Instructions to follow | Please rewrite the listing lines from the one that contains "The height and" through the one that contains "Task: Switch to the Navigation tab", changing "click action" to "tap action" and keeping everything else the same. Give back only those lines.

Given entries |
+++
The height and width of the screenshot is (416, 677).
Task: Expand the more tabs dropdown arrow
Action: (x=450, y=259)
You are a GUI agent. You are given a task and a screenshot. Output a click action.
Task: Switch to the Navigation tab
+++
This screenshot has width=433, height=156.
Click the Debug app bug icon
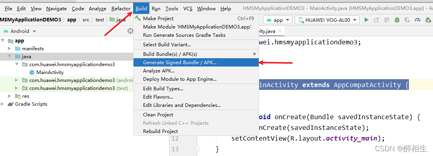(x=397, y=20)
+++
Response below |
The height and width of the screenshot is (416, 677).
Task: Expand the more tabs dropdown arrow
Action: (x=450, y=259)
You are a GUI agent. You are given a task and a screenshot. Output a tap action.
Task: Switch to the Navigation tab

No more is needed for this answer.